Он успокаивающе кивнул.
— Верно, душенька. Хоть ты меня к этому склонила, решил я сам. Так слушайте. Я окаменела.
Что еще? Что на этот раз? Будь начеку! Будь начеку!
— Мы порешили и соизволили…
Огонь жег мне лицо. «Его Величество порешили и соизволили… чтобы эту женщину казнили».
— ..чтобы тебя отныне именовали «принцесса Елизавета». Что скажешь?
— Сестрица! — Эдуард так и светился. — Теперь ты принцесса, как и я — принц! Какая радость, сестрица, какая несказанная радость!

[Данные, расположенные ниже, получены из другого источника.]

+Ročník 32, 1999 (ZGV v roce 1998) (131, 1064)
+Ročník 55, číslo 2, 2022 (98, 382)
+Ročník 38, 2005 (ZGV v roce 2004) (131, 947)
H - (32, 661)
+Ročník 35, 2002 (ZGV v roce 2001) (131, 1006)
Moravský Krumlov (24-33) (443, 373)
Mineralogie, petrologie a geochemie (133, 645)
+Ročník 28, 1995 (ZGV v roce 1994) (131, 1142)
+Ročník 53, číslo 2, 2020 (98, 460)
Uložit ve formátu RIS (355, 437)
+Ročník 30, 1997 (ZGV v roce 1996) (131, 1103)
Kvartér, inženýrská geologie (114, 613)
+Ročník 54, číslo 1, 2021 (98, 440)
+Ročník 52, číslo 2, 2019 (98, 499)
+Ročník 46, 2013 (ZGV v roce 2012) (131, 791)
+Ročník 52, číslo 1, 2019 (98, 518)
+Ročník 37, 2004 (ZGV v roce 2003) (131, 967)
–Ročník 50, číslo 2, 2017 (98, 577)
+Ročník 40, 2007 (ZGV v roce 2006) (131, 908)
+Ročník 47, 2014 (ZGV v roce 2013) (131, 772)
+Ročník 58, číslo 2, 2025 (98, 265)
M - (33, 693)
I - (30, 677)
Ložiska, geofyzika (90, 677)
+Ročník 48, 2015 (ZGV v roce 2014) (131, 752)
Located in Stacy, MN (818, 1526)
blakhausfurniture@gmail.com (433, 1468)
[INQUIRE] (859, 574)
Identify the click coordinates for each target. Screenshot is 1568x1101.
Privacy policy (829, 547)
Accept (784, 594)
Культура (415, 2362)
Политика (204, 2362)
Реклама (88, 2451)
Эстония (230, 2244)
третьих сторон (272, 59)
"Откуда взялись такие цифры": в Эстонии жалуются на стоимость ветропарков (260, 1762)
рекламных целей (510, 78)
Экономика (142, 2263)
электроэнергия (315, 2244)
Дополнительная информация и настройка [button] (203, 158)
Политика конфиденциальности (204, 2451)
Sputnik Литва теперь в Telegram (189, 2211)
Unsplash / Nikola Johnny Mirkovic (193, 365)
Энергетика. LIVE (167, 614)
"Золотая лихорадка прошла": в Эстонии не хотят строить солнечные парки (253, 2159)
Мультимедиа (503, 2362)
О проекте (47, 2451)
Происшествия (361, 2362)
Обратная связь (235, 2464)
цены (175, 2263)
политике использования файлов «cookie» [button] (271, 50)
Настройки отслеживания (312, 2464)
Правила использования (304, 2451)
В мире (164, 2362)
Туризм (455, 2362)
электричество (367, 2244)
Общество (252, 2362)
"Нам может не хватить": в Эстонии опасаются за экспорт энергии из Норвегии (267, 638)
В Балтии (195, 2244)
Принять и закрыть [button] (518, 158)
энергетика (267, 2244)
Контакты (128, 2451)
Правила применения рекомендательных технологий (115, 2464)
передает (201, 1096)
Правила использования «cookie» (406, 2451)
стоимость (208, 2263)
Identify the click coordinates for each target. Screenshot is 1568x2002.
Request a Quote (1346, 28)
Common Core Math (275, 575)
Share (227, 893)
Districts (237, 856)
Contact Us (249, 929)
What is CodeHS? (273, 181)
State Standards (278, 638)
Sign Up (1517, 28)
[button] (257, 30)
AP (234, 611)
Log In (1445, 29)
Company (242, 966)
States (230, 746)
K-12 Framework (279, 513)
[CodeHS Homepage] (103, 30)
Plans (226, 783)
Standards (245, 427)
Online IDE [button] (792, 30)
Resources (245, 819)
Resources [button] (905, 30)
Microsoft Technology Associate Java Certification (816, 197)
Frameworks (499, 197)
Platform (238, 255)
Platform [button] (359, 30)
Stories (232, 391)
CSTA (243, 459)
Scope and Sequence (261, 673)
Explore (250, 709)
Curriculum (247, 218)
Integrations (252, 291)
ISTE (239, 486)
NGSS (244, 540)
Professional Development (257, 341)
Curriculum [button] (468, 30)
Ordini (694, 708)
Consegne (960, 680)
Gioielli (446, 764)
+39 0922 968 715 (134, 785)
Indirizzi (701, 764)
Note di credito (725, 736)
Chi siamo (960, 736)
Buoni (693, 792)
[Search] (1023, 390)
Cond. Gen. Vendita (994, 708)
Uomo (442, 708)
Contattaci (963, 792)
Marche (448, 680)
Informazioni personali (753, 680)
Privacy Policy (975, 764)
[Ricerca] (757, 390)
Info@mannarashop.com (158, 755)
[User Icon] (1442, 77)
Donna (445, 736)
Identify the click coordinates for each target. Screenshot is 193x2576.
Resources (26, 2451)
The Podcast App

Снова «принцесса»? Означает ли это, что я снова законная дочь? Или просто бастардесса королевской крови, Ее Побочное Высочество, дочь короля? О, Господи! Почему я не чувствую благодарности? Принцесса — это вам, не пустяк, уже лучше полбулки, чем совсем ничего!
Однако на душе моей было горестно.
Почему судьба никогда не одаривает полной мерой?
— Ну, девочка? — Теперь он хмурился, предупреждая, что недоволен. — Что язык проглотила? Говори!
— Благодари отца, сестрица, ну же, за его великую к нам доброту! — В голосе Эдуарда сквозил страх.
— Отвечай королю, Елизавета! — испуганно подхватила королева.
— Ну, если она не хочет…
Угроза была недвусмысленной. Я встала и бросилась к его ногам, обхватила их. Вонь была нестерпимой; у меня мутилось в голове.
— Я потеряла дар речи, милорд, — шептала я. — Ваша милость ко мне неизреченна. Утром и вечером, до скончания дней, я буду благодарить Бога за вашу великую доброту!
— Хорошо сказано, девица!
Белая, как пудинг, рука появилась перед моим носом и похлопала по плечу: вставай, дескать. Эдуард и королева облегченно вздохнули.
— А Мария? — с детской прямотой осведомился Эдуард. — Она теперь тоже принцесса?
В дрожащем свете лицо короля сверкнуло гневом.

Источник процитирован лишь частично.